The first episode of the six-part series has Ricci chatting with Faculty of Information & Media Studies professor Jeremy Copeland, touching base on his time as a journalist and what it means to be a storyteller.
Released each Tuesday, upcoming episodes will showcase professors in the faculties of Music, Education, Law, Arts & Humanities, and Social Science – faculties outside the traditional STEM-focus normally associated with the university research by the outside world.
And that was the point, admitted Ricci.
“We’re known about the things we’re known about – so why talk about those again,” he said. “What was surprising was the number of people doing really fascinating things outside of STEM, but in ways that tie into what happens in a lot of the STEM fields.
“Almost all the people I talk to are working across disciplines.
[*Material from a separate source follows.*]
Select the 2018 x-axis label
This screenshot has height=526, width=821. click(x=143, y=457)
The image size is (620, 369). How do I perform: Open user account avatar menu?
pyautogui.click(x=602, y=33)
Their biggest insights come exactly from that – from taking something they learn in one domain and applying it in another and coming out with a new approach or a new way of looking at things.”
Creativity lies at the heart of innovation, in any field, Ricci continued.
“The ability to take insights from one domain and apply them to others, to be able to work across disciplines in that way, turns out is one of the fundamental aspects of creativity,” he said. “These professors are doing that and doing it in areas we don’t normally think of as ‘cutting edge.’ But they are all doing cutting-edge work. I started to see these kinds of links through the podcasts. It was definitely a learning experience.”
Ricci called the podcasts “intense casual conversations” with his “interesting and highly articulate” guests delving into some deep, but interesting, work.
“What I found was almost every interview there was always a moment for me, in the interview itself, where I suddenly twigged and thought, ‘Oh, that’s what you’re doing.’” I’m hoping there’ll be a similar process of discovery for people listening in. It’s a growing sense of how knowledge really grows and how you push it forward into new areas for new insights, that’s the overall takeaway for this series.
“It was a useful and an enriching experience for me to get a chance to meet these people and talk to them in depth, in a way that wouldn’t have happened if I’d just been sitting next to them at supper,” he said. “It’s allowed me to explore my own role as the Munro chair, and to see what sort of links can be forged through that, across the campus. Linking up ideas, linking up people, and letting people see how those links can be made.”
Plans for Who Do You Think You Are? With Nino Ricci Season 2 are currently underway.